Annie wraps my jacket tighter around herself. Looks off into the distance. “Not… entirely.” Then, she seems to grit her teeth. Straighten. “I moved because it was the right thing to do. And I got presented with the right opportunity.”

“Well, I’m glad you did.”

Her head whips around, sending auburn strands across her face in diagonal lines. “Really?”

I nod, amused by her surprise. “Yes. I can already see how much you bring to the table. And I’m glad we didn’t lose you over last weekend’s…”

“Accident?”

I almost chuckle. “I was going to say ‘incident.’ But I think I like accident better. There can be happy accidents.”

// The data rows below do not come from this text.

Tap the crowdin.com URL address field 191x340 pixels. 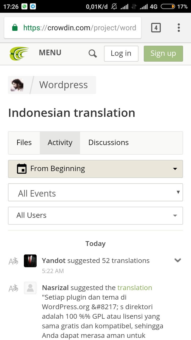coord(80,28)
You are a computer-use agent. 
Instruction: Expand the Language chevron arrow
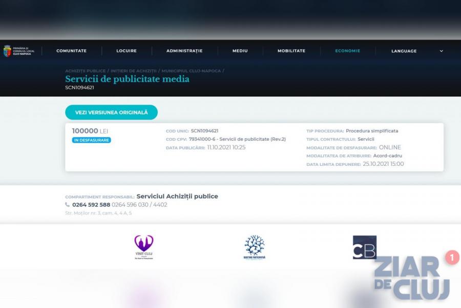point(441,51)
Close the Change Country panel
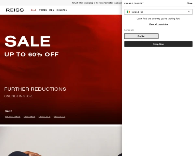This screenshot has width=195, height=156. pos(189,3)
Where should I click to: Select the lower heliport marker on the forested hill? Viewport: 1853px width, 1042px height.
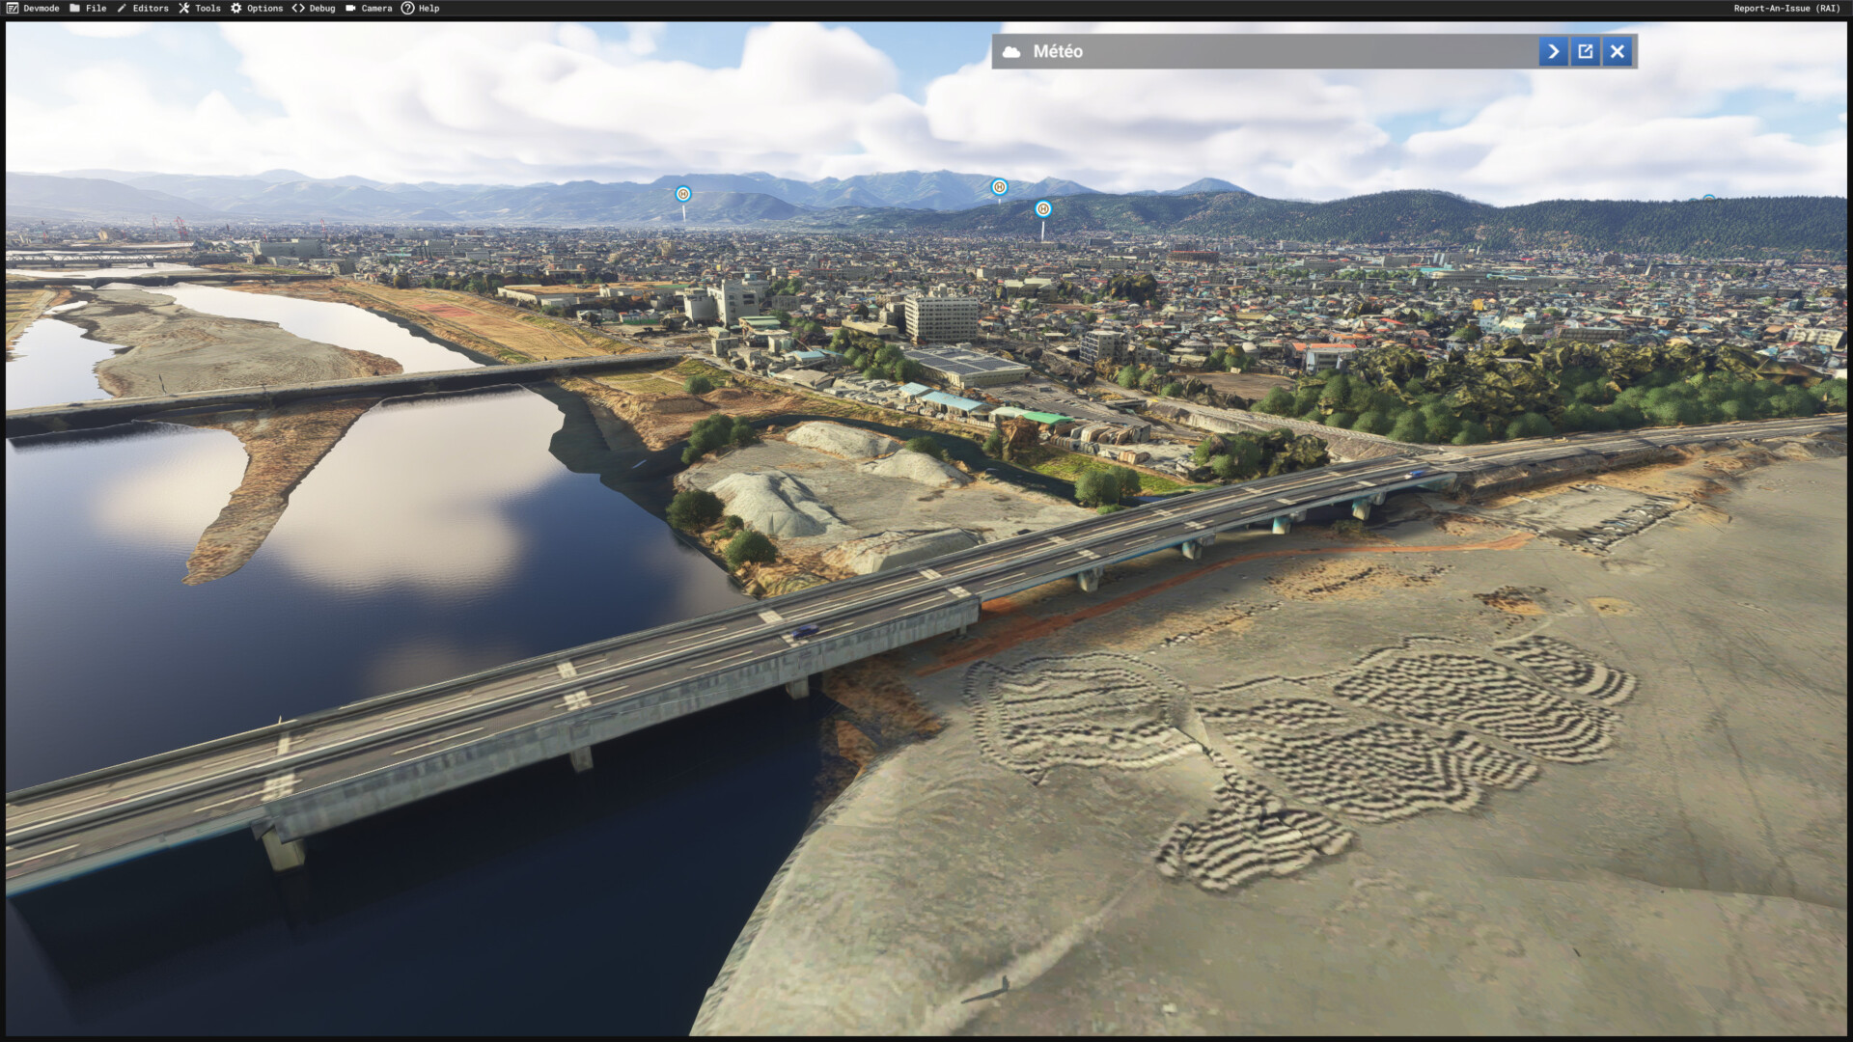click(1042, 209)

“Was the Econo Hotel one?”

At this point, we’re outside our office building. I meet her eyes, hold them for a long moment. “I think it was. You?”

She breathes out slowly, and the sound is almost shaky. It’s a sound I want to hear again. “Yes, I do.”

I slip my key out of my pocket. Push the door open. “After you.”

She slips by me and I smell her shampoo. It’s that sweet, totally unique ocean smell again. So typically Annie. I bet my jacket smells like her now.

I follow her into the elevator, which suddenly feels about six sizes smaller than usual. Six times warmer too, despite the fact that I’m missing my jacket.

We stand close. So close, our arms are almost touching.

“Annie?” I say, not looking at her.

“Yeah?”

“For what it’s worth.” I keep my eyes trained on the stainless steel door. “Sounds to me like you were too good for that guy.”

Annie shivers and the motion tickles my arm, pricking it with sensation.

“Or maybe he was just the wrong guy for me.” Her voice is scratchy.

I swallow. “Maybe.”

The elevator hums to life, and as we leave the ground, my stomach drops from more than just the motion of gravity leaving my body.

15

LIAM

It is a truth universally acknowledged that elevators are not sexy.

Or at least, it should be. For some reason, people seem to fixate on those scenes in movies and TV shows where two people in an elevator together end up in a quintessential passionate embrace, all to set up for a B.S. happily-ever-after. Like in thatNew Girlshow my sister watches, where the annoying, loud guy and the quirky girl end up kissing in the elevator after minutes of screen time showing them running around and missing each other again and again.

In real life, after all of that cat and mouse, I’d be feeling sweaty and annoyed, not romantic. It’s total sensationalism.

The point is, elevators are for efficiency. You enter one for the sole purpose of moving from point A to point B.

A cold, hard, metal box. That’s all it is.

I certainly wasn’t feeling anything towards Annie during the ride in that cold, hard, metal box last night—a ride which took all of thirty-five seconds, but felt like it lasted an eternity. Didn’t think about how her skin flushed pink as her shaky voice put the emphasis on her ex being the “wrong guy.”